Kim Davis emerged from the Carter County Detention Center to a swell of cheers from Christian supporters who’d been rallying outside the gates since she was ordered behind bars on Thursday. She said nothing, but stood with her lawyer, Mat Staver, who promised she would not back down until her demands were met.
“She’s not going to violate her conscience,” Staver said.
That set up another legal confrontation on a case that is becoming a case study on the continued resistance to a U.S. Supreme Court ruling that legalized gay marriage.
Davis, 49, the clerk of Rowan County, has defied repeated court orders to allow same-sex marriage licenses, saying it would violate her Christian beliefs. Arguing that her religious freedom is being compromised, she has asked state officials to develop alternative ways for the licenses to be issued without requiring her to authorize them.

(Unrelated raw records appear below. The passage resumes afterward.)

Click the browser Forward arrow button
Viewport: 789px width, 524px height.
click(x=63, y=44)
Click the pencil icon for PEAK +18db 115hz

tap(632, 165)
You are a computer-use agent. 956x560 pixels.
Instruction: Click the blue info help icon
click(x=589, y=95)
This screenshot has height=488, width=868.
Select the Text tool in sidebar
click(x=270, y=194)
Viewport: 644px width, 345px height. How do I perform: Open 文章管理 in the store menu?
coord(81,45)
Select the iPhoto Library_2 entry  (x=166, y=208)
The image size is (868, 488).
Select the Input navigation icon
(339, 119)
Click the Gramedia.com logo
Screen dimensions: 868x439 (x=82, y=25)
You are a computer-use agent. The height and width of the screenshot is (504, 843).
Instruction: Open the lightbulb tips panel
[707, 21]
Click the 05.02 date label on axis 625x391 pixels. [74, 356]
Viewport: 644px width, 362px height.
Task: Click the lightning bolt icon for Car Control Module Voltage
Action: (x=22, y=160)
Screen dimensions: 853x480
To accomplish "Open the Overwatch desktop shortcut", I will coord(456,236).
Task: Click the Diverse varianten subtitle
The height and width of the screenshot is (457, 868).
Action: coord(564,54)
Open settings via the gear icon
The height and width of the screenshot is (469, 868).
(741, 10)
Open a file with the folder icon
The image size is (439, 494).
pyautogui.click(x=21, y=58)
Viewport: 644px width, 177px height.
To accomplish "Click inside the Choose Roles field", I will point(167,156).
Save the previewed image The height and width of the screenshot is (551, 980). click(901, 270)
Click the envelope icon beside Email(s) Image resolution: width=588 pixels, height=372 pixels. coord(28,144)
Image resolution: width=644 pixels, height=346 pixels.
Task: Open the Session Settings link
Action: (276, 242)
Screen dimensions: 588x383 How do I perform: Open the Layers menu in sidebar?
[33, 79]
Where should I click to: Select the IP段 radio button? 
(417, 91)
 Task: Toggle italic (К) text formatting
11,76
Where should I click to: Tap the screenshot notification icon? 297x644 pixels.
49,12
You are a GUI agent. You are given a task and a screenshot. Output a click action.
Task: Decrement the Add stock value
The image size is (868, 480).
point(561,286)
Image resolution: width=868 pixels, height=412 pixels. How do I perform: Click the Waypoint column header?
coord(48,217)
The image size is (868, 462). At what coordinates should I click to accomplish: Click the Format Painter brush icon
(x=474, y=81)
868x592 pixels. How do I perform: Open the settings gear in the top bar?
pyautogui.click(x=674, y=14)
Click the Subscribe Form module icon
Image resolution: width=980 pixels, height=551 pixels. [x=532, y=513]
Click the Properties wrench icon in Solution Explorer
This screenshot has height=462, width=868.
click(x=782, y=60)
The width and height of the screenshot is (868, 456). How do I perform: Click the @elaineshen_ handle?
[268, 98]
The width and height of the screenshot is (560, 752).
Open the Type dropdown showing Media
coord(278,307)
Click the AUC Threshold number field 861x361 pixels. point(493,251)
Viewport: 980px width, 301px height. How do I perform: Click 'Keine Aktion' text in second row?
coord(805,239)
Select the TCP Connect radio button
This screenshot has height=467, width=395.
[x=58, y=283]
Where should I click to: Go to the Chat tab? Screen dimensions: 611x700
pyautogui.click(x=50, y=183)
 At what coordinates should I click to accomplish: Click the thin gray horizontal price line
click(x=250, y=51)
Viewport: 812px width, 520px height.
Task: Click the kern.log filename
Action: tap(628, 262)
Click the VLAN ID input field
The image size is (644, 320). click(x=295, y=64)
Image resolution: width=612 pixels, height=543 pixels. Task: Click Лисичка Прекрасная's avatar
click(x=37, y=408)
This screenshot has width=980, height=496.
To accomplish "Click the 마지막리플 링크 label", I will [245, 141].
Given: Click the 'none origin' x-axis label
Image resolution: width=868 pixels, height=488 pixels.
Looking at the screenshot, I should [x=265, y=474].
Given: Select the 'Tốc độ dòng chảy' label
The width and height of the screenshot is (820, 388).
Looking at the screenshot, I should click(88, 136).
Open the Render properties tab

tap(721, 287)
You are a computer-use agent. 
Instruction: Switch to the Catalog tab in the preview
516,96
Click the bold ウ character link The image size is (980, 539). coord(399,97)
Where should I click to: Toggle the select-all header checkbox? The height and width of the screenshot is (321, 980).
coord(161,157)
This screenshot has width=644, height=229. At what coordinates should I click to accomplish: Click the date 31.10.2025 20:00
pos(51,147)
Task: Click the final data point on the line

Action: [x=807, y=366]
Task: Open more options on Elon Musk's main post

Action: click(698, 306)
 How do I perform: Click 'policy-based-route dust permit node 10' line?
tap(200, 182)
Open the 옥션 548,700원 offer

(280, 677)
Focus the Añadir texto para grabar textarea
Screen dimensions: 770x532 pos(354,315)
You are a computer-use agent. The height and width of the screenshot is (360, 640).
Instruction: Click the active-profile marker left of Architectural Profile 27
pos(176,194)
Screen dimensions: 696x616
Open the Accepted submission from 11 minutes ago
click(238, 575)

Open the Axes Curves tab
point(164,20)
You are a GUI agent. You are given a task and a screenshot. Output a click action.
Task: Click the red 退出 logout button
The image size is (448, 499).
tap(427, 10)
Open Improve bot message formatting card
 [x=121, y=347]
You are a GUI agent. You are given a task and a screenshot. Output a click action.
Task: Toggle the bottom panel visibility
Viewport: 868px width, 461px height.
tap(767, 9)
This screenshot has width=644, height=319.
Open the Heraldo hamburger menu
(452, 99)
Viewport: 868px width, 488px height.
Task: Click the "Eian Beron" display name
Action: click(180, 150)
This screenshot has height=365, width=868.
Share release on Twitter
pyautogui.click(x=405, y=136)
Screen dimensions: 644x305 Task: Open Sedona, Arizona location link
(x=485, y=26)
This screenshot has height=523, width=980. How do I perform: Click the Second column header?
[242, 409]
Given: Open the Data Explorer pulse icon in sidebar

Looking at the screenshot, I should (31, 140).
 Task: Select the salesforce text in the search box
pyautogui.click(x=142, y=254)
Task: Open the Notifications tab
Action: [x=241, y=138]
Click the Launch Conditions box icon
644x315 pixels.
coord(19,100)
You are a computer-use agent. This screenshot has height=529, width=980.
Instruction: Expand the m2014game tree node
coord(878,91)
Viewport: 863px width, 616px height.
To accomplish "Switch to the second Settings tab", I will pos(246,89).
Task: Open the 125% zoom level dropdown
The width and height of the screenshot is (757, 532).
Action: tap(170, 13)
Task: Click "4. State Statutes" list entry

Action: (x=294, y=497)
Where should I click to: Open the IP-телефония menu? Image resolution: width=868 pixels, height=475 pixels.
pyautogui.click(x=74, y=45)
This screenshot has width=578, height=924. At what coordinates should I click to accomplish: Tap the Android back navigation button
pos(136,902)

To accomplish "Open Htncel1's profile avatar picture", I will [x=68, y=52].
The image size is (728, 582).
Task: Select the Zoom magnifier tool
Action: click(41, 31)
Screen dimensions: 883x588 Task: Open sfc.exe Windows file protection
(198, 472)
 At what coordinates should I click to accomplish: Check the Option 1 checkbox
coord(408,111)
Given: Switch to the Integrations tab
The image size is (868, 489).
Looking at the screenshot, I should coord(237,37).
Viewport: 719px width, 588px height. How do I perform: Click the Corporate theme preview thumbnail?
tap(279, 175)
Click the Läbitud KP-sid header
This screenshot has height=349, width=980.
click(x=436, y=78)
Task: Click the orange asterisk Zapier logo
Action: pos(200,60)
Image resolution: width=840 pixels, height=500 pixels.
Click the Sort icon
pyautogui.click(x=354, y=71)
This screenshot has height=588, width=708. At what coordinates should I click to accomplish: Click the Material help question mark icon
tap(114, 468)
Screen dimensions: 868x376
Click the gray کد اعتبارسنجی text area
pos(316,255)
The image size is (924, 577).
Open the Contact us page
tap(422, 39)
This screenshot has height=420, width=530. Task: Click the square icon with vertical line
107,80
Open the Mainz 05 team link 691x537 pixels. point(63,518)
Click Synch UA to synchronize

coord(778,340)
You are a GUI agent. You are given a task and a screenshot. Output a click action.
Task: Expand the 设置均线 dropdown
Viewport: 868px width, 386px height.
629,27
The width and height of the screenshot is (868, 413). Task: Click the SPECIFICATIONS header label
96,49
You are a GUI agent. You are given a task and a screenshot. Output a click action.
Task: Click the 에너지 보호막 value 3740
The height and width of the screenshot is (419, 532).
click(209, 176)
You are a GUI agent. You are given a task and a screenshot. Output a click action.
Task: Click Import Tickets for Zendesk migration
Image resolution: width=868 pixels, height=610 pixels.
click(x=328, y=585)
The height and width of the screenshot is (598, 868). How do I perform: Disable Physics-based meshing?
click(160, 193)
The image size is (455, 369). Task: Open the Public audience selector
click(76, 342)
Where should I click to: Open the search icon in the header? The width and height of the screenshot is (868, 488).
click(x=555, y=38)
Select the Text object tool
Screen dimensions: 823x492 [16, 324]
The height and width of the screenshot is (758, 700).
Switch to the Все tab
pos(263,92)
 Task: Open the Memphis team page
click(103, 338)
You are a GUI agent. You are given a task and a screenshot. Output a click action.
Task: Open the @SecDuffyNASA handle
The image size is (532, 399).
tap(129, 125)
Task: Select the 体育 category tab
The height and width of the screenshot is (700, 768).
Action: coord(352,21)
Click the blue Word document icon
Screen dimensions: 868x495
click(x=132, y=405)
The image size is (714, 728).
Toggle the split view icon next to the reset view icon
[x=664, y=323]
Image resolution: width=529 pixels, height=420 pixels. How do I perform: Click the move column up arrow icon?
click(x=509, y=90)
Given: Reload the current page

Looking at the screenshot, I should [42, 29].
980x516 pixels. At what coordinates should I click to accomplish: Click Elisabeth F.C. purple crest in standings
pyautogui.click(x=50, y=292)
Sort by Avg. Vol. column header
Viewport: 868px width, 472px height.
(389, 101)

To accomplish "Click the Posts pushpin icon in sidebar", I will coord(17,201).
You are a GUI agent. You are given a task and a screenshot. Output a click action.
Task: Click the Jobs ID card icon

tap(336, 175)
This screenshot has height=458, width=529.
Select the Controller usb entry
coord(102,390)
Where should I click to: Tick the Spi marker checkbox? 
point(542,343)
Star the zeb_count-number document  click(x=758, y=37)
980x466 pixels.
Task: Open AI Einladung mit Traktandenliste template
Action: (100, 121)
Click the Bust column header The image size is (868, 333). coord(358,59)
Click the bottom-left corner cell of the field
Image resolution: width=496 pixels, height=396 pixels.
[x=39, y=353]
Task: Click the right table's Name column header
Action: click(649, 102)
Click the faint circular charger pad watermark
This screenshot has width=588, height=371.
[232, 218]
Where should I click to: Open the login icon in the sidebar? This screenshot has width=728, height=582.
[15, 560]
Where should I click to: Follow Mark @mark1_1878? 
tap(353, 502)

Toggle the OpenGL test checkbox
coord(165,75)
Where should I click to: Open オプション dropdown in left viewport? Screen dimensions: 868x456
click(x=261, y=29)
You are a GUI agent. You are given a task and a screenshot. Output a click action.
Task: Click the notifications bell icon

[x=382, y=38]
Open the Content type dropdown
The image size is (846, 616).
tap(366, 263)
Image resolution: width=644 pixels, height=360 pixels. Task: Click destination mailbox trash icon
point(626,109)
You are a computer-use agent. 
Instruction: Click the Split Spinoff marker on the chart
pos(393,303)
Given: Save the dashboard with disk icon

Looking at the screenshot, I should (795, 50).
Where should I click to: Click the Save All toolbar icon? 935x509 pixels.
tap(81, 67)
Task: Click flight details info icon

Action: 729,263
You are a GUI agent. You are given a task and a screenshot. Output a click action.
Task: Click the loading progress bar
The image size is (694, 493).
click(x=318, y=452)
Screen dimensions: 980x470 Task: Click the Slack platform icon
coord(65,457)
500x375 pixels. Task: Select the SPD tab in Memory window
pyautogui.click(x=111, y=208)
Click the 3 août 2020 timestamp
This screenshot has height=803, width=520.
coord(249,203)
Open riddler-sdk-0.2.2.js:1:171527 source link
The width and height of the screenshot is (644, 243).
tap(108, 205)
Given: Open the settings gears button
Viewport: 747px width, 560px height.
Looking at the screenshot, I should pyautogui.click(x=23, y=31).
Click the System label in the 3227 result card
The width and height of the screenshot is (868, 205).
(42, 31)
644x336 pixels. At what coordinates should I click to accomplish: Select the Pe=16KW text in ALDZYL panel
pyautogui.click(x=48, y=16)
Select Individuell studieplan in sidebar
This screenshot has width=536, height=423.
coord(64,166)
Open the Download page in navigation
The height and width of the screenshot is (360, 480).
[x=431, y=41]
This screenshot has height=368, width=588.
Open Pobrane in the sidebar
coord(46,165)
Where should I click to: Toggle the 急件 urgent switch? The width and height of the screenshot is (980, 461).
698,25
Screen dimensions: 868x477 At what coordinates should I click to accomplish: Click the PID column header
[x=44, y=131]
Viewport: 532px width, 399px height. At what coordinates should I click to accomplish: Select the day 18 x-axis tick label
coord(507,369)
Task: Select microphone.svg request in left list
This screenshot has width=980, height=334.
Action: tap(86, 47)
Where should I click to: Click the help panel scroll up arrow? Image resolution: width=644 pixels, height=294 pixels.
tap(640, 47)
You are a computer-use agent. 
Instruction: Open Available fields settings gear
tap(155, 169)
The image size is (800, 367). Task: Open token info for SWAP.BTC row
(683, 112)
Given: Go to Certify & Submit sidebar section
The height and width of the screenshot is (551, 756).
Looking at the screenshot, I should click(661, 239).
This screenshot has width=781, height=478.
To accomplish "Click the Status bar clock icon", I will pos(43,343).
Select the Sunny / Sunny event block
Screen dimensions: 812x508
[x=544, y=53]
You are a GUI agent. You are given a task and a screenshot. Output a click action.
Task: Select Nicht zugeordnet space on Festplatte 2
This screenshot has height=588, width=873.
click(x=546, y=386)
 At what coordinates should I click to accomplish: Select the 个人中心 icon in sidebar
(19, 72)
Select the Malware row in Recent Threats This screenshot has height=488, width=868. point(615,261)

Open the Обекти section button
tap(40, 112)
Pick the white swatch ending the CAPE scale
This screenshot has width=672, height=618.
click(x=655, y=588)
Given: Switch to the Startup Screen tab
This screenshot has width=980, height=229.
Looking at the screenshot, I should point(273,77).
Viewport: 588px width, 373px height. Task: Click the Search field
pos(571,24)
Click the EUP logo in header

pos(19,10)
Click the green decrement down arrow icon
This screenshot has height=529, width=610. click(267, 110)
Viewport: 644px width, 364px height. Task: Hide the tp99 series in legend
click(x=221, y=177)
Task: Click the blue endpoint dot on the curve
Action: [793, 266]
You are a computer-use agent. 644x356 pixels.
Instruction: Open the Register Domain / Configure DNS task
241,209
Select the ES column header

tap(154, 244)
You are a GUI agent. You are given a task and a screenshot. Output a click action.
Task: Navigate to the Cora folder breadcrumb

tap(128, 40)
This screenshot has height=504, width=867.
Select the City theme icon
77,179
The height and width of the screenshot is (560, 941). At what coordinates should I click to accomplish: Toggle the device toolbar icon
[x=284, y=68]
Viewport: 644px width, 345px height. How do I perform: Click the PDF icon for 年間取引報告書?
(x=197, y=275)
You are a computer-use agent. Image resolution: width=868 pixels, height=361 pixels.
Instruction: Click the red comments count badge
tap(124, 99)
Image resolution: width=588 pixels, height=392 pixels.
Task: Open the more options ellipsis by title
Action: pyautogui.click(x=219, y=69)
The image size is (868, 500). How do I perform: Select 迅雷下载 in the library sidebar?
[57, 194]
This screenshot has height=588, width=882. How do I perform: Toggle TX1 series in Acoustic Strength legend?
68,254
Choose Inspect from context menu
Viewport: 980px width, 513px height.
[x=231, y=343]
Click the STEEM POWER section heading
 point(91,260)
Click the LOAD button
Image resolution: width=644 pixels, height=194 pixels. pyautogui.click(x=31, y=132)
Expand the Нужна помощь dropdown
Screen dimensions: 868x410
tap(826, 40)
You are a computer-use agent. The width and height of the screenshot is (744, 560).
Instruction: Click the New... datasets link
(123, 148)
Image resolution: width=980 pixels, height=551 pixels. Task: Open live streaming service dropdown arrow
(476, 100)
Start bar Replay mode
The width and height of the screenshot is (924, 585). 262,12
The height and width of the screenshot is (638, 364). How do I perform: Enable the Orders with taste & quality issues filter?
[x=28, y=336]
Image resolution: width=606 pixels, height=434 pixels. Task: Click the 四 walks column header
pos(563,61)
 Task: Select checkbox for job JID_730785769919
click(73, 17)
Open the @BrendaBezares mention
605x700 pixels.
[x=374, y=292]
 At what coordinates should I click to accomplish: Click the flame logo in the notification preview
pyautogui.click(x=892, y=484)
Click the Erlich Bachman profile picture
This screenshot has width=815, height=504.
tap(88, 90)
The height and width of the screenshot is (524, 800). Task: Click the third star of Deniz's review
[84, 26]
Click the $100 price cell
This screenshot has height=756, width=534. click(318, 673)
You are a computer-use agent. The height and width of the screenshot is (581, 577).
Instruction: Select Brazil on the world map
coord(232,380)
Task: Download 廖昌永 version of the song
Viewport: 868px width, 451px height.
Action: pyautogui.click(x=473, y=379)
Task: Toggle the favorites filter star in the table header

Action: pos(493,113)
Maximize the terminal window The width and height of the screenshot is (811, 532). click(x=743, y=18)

U.S. District Judge David Bunning jailed Davis after finding her in contempt. Since then, five of her deputies have been granting licenses to same-sex couples.
On Tuesday, Bunning ordered her release, with the caveat that if she interfered with the deputies, “appropriate sanctions will be considered.”
That seems likely, since Davis has already told Bunning that she would not allow any same sex marriage licenses to be issued from her office, even if she wasn’t the one signing them. That’s because all licenses issued by her office are, legally, authorized by her.
“Nothing has been resolved,” Staver told NBC News.
“She told the court Thursday that she can’t allow licenses to go out under her name and her authority that authorize a marriage that collides with her conscience and religious conviction, and Kim is not changed on that position,” Staver said.
Since her jailing, Christian supporters have rallied outside the Carter County Detention Center daily.
Bunning’s order also requires the five deputy clerks in Rowan County to file status reports every 14 days detailing their compliance with his earlier orders that the office issue licenses to same-sex couples in accordance with the Supreme Court’s June ruling.
Two other clerks in Kentucky — Casey Davis in Casey County, and Kay Schwartz in Whitley County — are also refusing to issue marriage license to same-sex couples based on the same religious-freedom argument. They have not been subject to any legal challenges, and so have not been threatened with jail.
Staver pointed out that Davis’ release also does nothing to address the issues in those other counties.
“Other clerks are going to have the same problem. They already do,” Staver said. “They just haven’t been targeted yet with jail time.”